Velázquez’s Las Meninas features Velázquez as a painter painting the portrait of the king and queen while the princess is tended to by her ladies-in-waiting. In Birstein’s oil version, she changes the painter to her own self-portrait, and the princess and ladies-in-waiting are painted images of her Las Meninas series sculptures.
Her four doll-like Las Meninas sculptures in the exhibit are three-dimensional and two-sided, with different appearances on the front and back.
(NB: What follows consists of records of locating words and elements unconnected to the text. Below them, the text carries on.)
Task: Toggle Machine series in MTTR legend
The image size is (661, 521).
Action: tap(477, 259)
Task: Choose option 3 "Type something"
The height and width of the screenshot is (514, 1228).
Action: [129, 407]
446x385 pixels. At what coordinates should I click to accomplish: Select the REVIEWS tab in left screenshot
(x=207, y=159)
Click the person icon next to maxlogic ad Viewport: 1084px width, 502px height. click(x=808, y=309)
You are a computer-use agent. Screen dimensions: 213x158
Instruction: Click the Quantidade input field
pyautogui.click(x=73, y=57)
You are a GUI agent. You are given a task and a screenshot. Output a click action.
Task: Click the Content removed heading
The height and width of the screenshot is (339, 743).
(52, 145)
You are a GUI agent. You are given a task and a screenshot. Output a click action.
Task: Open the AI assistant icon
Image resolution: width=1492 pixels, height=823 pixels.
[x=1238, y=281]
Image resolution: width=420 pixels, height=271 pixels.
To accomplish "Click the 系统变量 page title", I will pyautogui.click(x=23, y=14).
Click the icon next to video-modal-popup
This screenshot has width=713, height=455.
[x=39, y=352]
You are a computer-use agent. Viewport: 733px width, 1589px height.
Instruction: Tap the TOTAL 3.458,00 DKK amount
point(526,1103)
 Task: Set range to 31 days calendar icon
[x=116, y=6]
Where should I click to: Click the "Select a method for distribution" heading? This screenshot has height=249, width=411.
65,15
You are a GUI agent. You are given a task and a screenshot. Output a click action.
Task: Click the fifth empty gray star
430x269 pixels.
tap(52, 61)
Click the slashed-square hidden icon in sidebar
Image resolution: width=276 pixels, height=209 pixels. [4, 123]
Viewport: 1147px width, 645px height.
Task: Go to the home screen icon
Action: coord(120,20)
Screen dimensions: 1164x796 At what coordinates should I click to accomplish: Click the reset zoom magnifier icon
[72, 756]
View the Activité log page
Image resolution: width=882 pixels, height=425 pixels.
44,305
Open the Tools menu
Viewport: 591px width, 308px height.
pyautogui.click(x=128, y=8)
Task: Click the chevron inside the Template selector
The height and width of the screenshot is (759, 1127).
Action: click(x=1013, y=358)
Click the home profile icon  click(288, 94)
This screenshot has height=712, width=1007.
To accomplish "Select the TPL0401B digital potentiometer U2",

Birstein said they are inspired by the characters in Velázquez’s painting, as well as personal connections.
A particularly personal piece for Birstein is Harlequin Zsa Zsa, which has a Las Meninas series character on the front in a fancy dress and that same character on the back in a harlequin dress with multi-coloured diamonds, holding two young girls who represent Birstein’s twin granddaughters.
“The piece is called Harlequin Zsa Zsa because my granddaughters call me Zsa Zsa, like Zsa Zsa Gabor,” she said during her artist talk on September 24.
The Las Meninas sculptures also make an appearance in a few of Birstein’s eleven oil paintings on display.
“I decided I wanted to paint, and I thought my sculptures would be the best thing to paint. Lots of the paintings are portraits of the sculptures,” she said.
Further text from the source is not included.